I'm much more comfortable where we are right now, where we're just arguing over whether Shakespeare is inaccessible.
By the way, I suspect there's a reason why the one character's name you remembered was Claudio. Can you think back over the plau and say why thst name may have stuck in yout mind?
It wasn't the only name I remembered, it was just the only name that I felt I needed to clarify as I'm not sure everyone would understand why I called him Wilson. I have no idea why I remember Claudio and not Lord Blackguy, nor why I remember Hero and Beatrice but not Evil Keanu. I would assume it's because the latter are played by much more famous actors, so their real names stuck in my head more than their characters' names. But I remember Kate Beckinsale's character's name, even though I mentally referred to her throughout as Kate Beckinsale, and Claudio's character's name, even though I mentally referred to him throughout as Wilson.
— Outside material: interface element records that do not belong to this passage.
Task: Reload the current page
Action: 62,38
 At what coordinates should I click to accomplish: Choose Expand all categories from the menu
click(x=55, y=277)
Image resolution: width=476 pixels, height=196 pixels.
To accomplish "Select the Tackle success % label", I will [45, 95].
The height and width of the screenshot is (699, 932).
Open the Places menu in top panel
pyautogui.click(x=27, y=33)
@Borachio: Well, the reason I kept referring to the actors' names in my post rather than the characters, and why I referred to tropes and the dog with shifty eyes, is because I'm reviewing this as if I were reviewing a modern film. And it
is a modern film. It's a film made in 1993 and watched in 2014. Shakespeare may have been really creative and original in storytelling 400 years ago, but now it seems dated and absurd. So why are we expected to continue to revere him and read/watch his plays? MAAN was a really bad example of storytelling and characterisation; why are schoolchildren still taught about it? There are countless films, plays, TV programmes, novels, radio plays and short stories that are orders of magnitude better than MAAN. Why, then, does Shakespeare deserve the hype? Hamlet had a lot of really silly moments too, like *spoiler alert* Ophelia's suicide -- it seems completely unbelievable, and was just thrown in there to advance the plot.
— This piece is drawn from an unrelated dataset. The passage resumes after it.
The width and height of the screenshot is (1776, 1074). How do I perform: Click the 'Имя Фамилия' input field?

These are all things I would say about a modern film if I were reviewing it; but when I say it about *gasp*
Shakespeare, it sounds ridiculous. And people start pointing out all the things I've missed that make it not totally illogical, they point out the other characters that were actually pretty good, they point out that, in Shakespeare's time, it was a common trope of the genre for women to have bouts of hysteria and commit suicide (or whatever). None of those things make the play
better though, and if we're judging it solely on artistic merit, and by the same standards that we judge all art, then it falls down in pretty crippling ways.
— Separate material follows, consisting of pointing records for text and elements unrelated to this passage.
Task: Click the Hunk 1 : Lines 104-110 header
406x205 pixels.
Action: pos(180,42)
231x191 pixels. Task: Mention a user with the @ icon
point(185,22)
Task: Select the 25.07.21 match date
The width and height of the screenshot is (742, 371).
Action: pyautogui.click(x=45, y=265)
This is not to say that Shakespeare shouldn't be revered in some form. I think it's right to laud him for his impact on culture and the English language, for advancing the art form and for providing base stories and characters that future writers would develop into more well rounded, well written stories and characters for centuries to come. But to laud him on artistic merit? Well, that requires us to delve into the 75% of Shakespeare's language that is inaccessible. And to do that requires the kind of investment of time and effort that excludes vast swathes of the population. It leads to overcompensation, too, and the exclusivity breeds snobbery, elitism, and "cultish" behaviour. It opens Shakespeare -- or rather, his cult -- up to the criticism that I, Pangur and others have made.